>>>

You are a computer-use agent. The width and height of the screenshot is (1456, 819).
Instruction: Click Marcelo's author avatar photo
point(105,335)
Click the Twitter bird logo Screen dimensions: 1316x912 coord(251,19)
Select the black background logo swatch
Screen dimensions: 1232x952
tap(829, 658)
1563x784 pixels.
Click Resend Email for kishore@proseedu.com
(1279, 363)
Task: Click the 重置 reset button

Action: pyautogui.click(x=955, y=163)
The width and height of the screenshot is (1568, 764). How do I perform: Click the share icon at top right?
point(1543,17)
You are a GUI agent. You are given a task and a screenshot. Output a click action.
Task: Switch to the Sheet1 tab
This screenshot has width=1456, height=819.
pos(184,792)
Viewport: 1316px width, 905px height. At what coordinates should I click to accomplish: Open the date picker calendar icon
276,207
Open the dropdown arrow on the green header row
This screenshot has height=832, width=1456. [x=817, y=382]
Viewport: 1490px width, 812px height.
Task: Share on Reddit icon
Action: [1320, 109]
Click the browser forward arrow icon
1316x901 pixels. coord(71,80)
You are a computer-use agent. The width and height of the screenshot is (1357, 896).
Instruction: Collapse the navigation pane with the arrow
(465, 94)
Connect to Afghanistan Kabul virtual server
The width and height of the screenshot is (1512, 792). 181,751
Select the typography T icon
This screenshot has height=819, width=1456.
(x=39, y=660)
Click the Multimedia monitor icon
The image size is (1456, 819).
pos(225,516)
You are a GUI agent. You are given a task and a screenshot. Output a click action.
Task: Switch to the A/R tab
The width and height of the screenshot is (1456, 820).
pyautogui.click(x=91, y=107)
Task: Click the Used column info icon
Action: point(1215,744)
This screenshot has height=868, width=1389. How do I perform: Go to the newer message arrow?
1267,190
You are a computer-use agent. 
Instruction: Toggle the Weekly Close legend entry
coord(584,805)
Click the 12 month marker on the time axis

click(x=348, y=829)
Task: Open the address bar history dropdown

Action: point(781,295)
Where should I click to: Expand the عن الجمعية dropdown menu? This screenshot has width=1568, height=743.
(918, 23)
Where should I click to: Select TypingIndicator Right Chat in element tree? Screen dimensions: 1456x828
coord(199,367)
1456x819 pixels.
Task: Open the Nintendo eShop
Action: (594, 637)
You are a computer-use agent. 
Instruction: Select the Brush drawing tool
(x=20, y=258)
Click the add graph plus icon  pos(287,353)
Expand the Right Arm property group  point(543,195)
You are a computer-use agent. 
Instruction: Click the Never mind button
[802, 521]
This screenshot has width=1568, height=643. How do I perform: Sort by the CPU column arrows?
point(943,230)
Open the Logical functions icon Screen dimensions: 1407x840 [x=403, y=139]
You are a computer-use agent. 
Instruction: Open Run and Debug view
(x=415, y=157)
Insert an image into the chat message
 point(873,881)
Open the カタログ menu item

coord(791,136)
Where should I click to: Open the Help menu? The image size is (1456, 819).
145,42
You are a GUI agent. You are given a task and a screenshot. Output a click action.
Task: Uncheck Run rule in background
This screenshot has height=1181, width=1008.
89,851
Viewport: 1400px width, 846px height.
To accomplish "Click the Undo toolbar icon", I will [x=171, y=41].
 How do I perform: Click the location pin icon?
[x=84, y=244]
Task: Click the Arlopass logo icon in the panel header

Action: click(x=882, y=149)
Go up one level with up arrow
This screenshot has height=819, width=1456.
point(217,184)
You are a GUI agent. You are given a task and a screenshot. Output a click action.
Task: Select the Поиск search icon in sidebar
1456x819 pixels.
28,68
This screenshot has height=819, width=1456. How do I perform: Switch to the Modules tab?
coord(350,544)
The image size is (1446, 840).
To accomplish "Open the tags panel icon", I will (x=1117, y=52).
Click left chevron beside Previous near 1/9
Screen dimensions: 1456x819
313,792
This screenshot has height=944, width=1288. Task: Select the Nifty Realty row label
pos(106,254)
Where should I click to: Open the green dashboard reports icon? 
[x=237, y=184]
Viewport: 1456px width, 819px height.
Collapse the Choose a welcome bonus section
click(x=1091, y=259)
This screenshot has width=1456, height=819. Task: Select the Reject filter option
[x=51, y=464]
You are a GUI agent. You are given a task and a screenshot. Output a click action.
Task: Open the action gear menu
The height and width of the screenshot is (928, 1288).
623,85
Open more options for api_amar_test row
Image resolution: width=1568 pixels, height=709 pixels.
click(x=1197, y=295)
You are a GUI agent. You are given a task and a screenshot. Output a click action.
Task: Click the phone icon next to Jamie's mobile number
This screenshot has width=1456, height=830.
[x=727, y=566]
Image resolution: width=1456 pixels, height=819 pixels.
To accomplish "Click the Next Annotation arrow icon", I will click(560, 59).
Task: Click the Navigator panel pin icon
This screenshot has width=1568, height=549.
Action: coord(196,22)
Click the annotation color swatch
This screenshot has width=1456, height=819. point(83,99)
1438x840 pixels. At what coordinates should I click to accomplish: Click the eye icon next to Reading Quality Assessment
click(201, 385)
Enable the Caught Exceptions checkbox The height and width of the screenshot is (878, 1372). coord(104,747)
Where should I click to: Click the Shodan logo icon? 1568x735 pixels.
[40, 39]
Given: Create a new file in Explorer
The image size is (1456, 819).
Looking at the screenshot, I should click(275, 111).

<<<

== What is required ==
Recopy the records without any alteration.

== Task solution ==
You are a computer-use agent. The width and height of the screenshot is (1456, 819).
Instruction: Click Marcelo's author avatar photo
point(105,335)
Click the Twitter bird logo Screen dimensions: 1316x912 coord(251,19)
Select the black background logo swatch
Screen dimensions: 1232x952
tap(829, 658)
1563x784 pixels.
Click Resend Email for kishore@proseedu.com
(1279, 363)
Task: Click the 重置 reset button

Action: pyautogui.click(x=955, y=163)
The width and height of the screenshot is (1568, 764). How do I perform: Click the share icon at top right?
point(1543,17)
You are a GUI agent. You are given a task and a screenshot. Output a click action.
Task: Switch to the Sheet1 tab
This screenshot has width=1456, height=819.
pos(184,792)
Viewport: 1316px width, 905px height. At what coordinates should I click to accomplish: Open the date picker calendar icon
276,207
Open the dropdown arrow on the green header row
This screenshot has height=832, width=1456. [x=817, y=382]
Viewport: 1490px width, 812px height.
Task: Share on Reddit icon
Action: [1320, 109]
Click the browser forward arrow icon
1316x901 pixels. coord(71,80)
You are a computer-use agent. The width and height of the screenshot is (1357, 896).
Instruction: Collapse the navigation pane with the arrow
(465, 94)
Connect to Afghanistan Kabul virtual server
The width and height of the screenshot is (1512, 792). 181,751
Select the typography T icon
This screenshot has height=819, width=1456.
(x=39, y=660)
Click the Multimedia monitor icon
The image size is (1456, 819).
pos(225,516)
You are a GUI agent. You are given a task and a screenshot. Output a click action.
Task: Switch to the A/R tab
The width and height of the screenshot is (1456, 820).
pyautogui.click(x=91, y=107)
Task: Click the Used column info icon
Action: point(1215,744)
This screenshot has height=868, width=1389. How do I perform: Go to the newer message arrow?
1267,190
You are a computer-use agent. 
Instruction: Toggle the Weekly Close legend entry
coord(584,805)
Click the 12 month marker on the time axis

click(x=348, y=829)
Task: Open the address bar history dropdown

Action: point(781,295)
Where should I click to: Expand the عن الجمعية dropdown menu? This screenshot has width=1568, height=743.
(918, 23)
Where should I click to: Select TypingIndicator Right Chat in element tree? Screen dimensions: 1456x828
coord(199,367)
1456x819 pixels.
Task: Open the Nintendo eShop
Action: (594, 637)
You are a computer-use agent. 
Instruction: Select the Brush drawing tool
(x=20, y=258)
Click the add graph plus icon  pos(287,353)
Expand the Right Arm property group  point(543,195)
You are a computer-use agent. 
Instruction: Click the Never mind button
[802, 521]
This screenshot has width=1568, height=643. How do I perform: Sort by the CPU column arrows?
point(943,230)
Open the Logical functions icon Screen dimensions: 1407x840 [x=403, y=139]
You are a computer-use agent. 
Instruction: Open Run and Debug view
(x=415, y=157)
Insert an image into the chat message
 point(873,881)
Open the カタログ menu item

coord(791,136)
Where should I click to: Open the Help menu? The image size is (1456, 819).
145,42
You are a GUI agent. You are given a task and a screenshot. Output a click action.
Task: Uncheck Run rule in background
This screenshot has height=1181, width=1008.
89,851
Viewport: 1400px width, 846px height.
To accomplish "Click the Undo toolbar icon", I will [x=171, y=41].
 How do I perform: Click the location pin icon?
[x=84, y=244]
Task: Click the Arlopass logo icon in the panel header

Action: click(x=882, y=149)
Go up one level with up arrow
This screenshot has height=819, width=1456.
point(217,184)
You are a GUI agent. You are given a task and a screenshot. Output a click action.
Task: Select the Поиск search icon in sidebar
1456x819 pixels.
28,68
This screenshot has height=819, width=1456. How do I perform: Switch to the Modules tab?
coord(350,544)
The image size is (1446, 840).
To accomplish "Open the tags panel icon", I will (x=1117, y=52).
Click left chevron beside Previous near 1/9
Screen dimensions: 1456x819
313,792
This screenshot has height=944, width=1288. Task: Select the Nifty Realty row label
pos(106,254)
Where should I click to: Open the green dashboard reports icon? 
[x=237, y=184]
Viewport: 1456px width, 819px height.
Collapse the Choose a welcome bonus section
click(x=1091, y=259)
This screenshot has width=1456, height=819. Task: Select the Reject filter option
[x=51, y=464]
You are a GUI agent. You are given a task and a screenshot. Output a click action.
Task: Open the action gear menu
The height and width of the screenshot is (928, 1288).
623,85
Open more options for api_amar_test row
Image resolution: width=1568 pixels, height=709 pixels.
click(x=1197, y=295)
You are a GUI agent. You are given a task and a screenshot. Output a click action.
Task: Click the phone icon next to Jamie's mobile number
This screenshot has width=1456, height=830.
[x=727, y=566]
Image resolution: width=1456 pixels, height=819 pixels.
To accomplish "Click the Next Annotation arrow icon", I will click(560, 59).
Task: Click the Navigator panel pin icon
This screenshot has width=1568, height=549.
Action: coord(196,22)
Click the annotation color swatch
This screenshot has width=1456, height=819. point(83,99)
1438x840 pixels. At what coordinates should I click to accomplish: Click the eye icon next to Reading Quality Assessment
click(201, 385)
Enable the Caught Exceptions checkbox The height and width of the screenshot is (878, 1372). coord(104,747)
Where should I click to: Click the Shodan logo icon? 1568x735 pixels.
[40, 39]
Given: Create a new file in Explorer
The image size is (1456, 819).
Looking at the screenshot, I should click(275, 111).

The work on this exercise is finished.